Stored dataset items
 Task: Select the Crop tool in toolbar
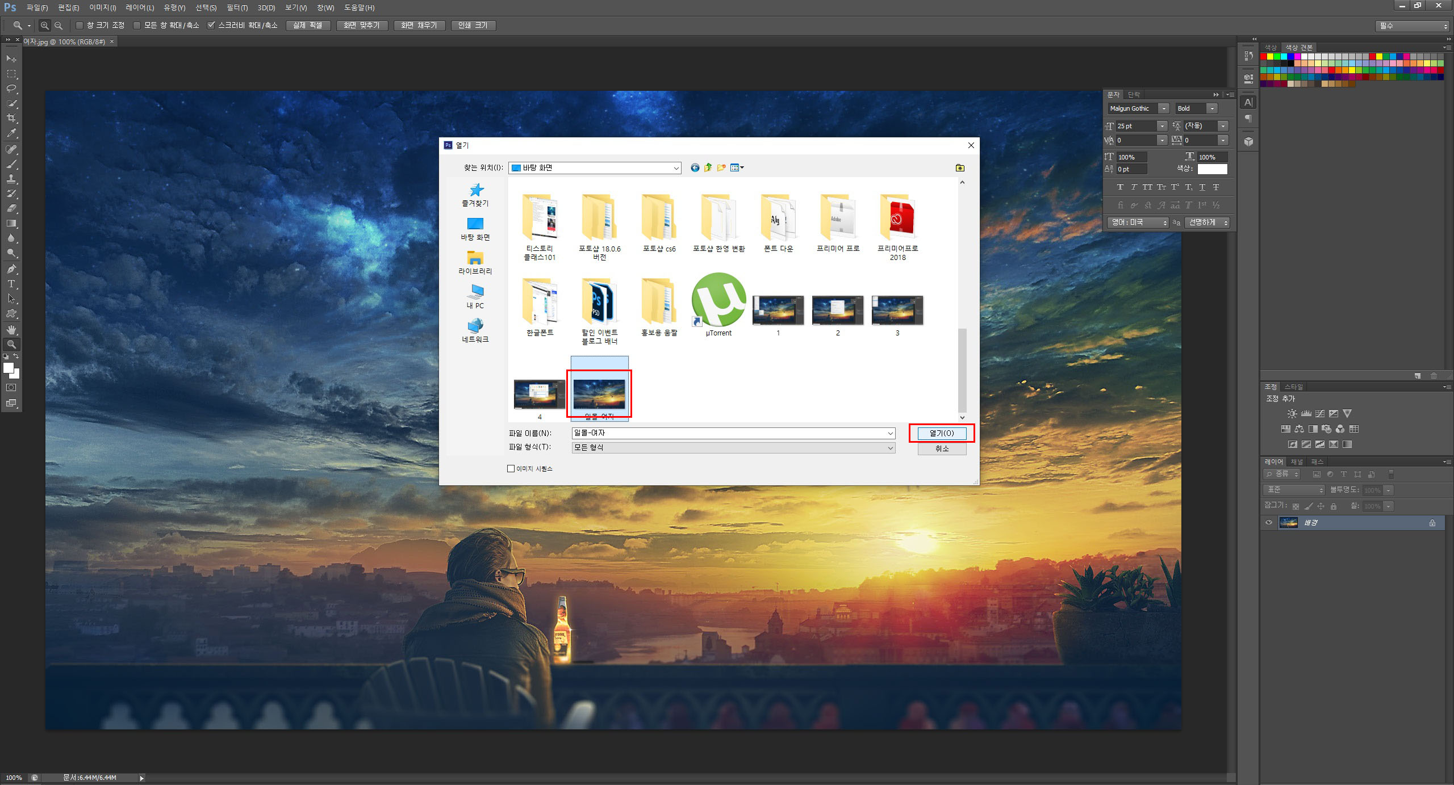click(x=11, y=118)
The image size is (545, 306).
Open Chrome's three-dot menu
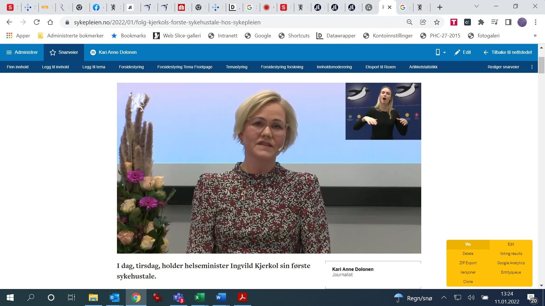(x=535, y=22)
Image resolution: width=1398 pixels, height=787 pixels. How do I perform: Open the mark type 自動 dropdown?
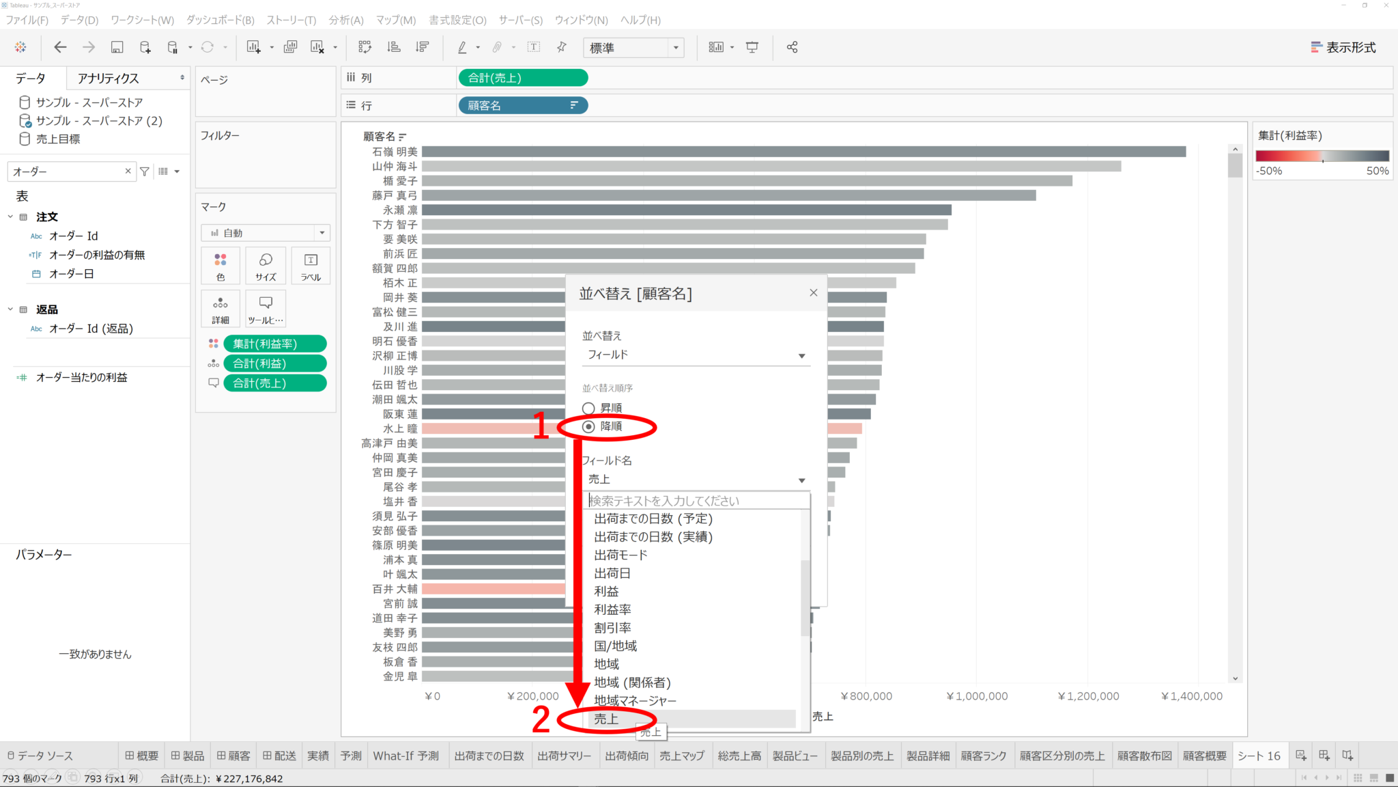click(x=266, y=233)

■ TO DO
Write out the data word for word, with every picture dropped.

■ WRITTEN ANSWER
 Task: Select the Crop tool in toolbar
click(x=11, y=118)
The image size is (545, 306).
Open Chrome's three-dot menu
(x=535, y=22)
Image resolution: width=1398 pixels, height=787 pixels. How do I perform: Open the mark type 自動 dropdown?
click(x=266, y=233)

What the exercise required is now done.